MISHNA: Com relação a quem constrói no Shabat, violando assim uma proibição de uma categoria principal de trabalho proibido, quanto ele deve construir para ser responsável por trazer uma oferta pelo pecado? Os Sábios disseram: Quem constrói é responsável por construir qualquer quantidade. E quem cinzela, ou golpeia com um martelo ou com uma enxó, ou quem perfura um buraco de qualquer tamanho no Shabat, é responsável. Este é o princípio: qualquer pessoa que realiza um trabalho proibido e seu trabalho perdura no Shabat é responsável. E assim também, Rabban Shimon ben Gamliel diz: Mesmo alguém que golpeia uma bigorna com uma marreta durante seu trabalho realizou um ato construtivo e é responsável, porque é como alguém que melhora o trabalho que está realizando.
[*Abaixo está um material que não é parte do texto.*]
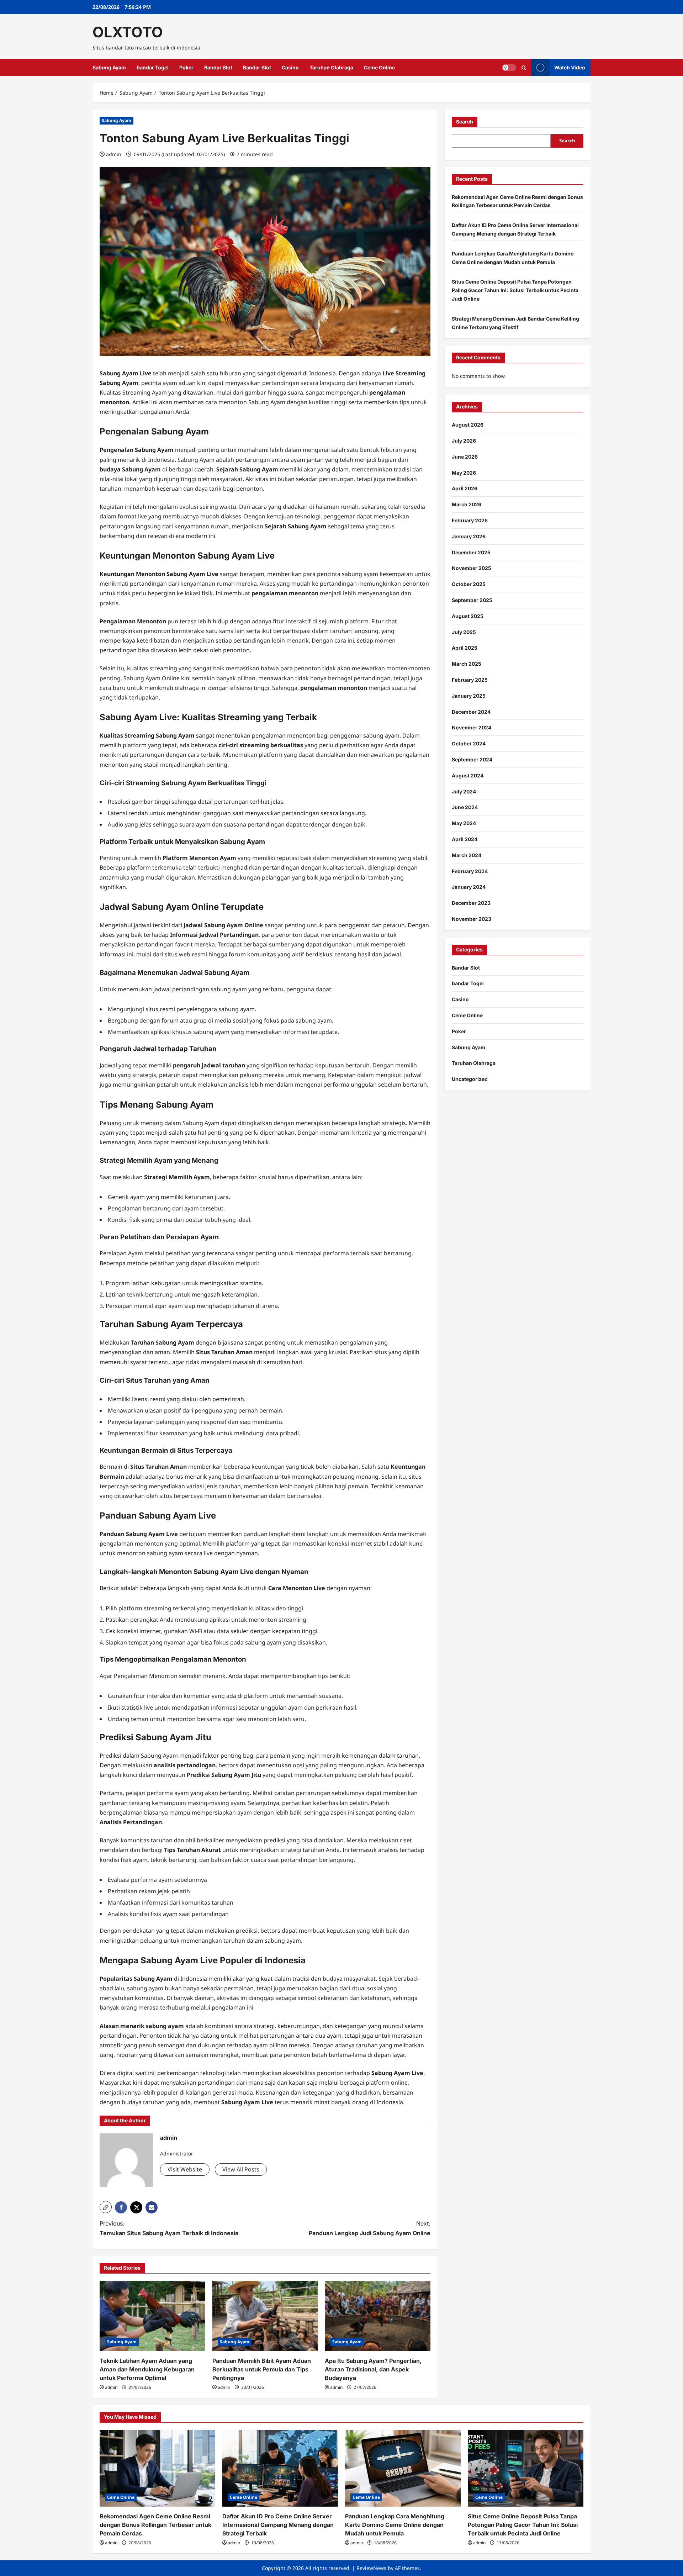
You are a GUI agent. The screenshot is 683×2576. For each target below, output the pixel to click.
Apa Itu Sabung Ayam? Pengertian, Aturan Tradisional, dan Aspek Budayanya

גְּמָ׳ כׇּל שֶׁהוּא לְמַאי חַזְיָא? אָמַר רַבִּי יִרְמְיָה: שֶׁכֵּן עָנִי חוֹפֵר גּוּמָּא לְהַצְנִיעַ בָּהּ פְּרוּטוֹתָיו. דִּכְווֹתַהּ גַּבֵּי מִשְׁכָּן, שֶׁכֵּן תּוֹפְרֵי יְרִיעוֹת חוֹפְרִין גּוּמָּא לְהַצְנִיעַ בָּהּ מַחֲטֵיהֶן. אַבָּיֵי אָמַר: כֵּיוָן דְּמִשַּׁתְּכִי לָא עָבְדִי הָכִי. אֶלָּא, שֶׁכֵּן עָנִי עוֹשֶׂה פִּיטְפּוּטֵי כִּירָה קְטַנָּה לִשְׁפּוֹת עָלֶיהָ קְדֵירָה קְטַנָּה. דִּכְווֹתַהּ גַּבֵּי מִשְׁכָּן, מְבַשְּׁלֵי סַמָּנִין לִצְבּוֹעַ יְרִיעוֹת שֶׁחָסְרָה מְלַאכְתָּן, עוֹשִׂין פִּיטְפּוּטֵי כִּירָה קְטַנָּה לִשְׁפּוֹת עָלֶיהָ יוֹרָה קְטַנָּה.
GEMARA: A Gemara pergunta: Com relação a qualquer pequena quantidade de construção, para que uso ela é adequada? Rabi Yirmeya disse: Como um pobre cava um buraco no chão de sua casa no qual esconder suas moedas. Cavar um buraco no chão de uma casa é um ato de construção. A situação correspondente no Tabernáculo era como aqueles que costuravam cortinas no Tabernáculo cavavam buracos nos quais esconder suas agulhas. Abaye disse: Visto que agulhas enferrujam no chão, eles não faziam isso. A Gemara busca um exemplo diferente de construção em pequena escala que seja significativo. Em vez disso, um exemplo é que um pobre faz pés para um pequeno fogão para colocar sobre ele uma pequena panela. A situação correspondente no Tabernáculo era com relação a aqueles que cozinhavam ervas usadas para tingir cortinas, cujo processo de tingimento carecia de uma pequena quantidade para ser concluído. Nesse ponto, não valia o esforço cozinhar uma grande quantidade de tinta, e então eles faziam pés para um pequeno fogão sobre o qual colocar um pequeno caldeirão para cozinhar um pouco de tinta e terminar o trabalho.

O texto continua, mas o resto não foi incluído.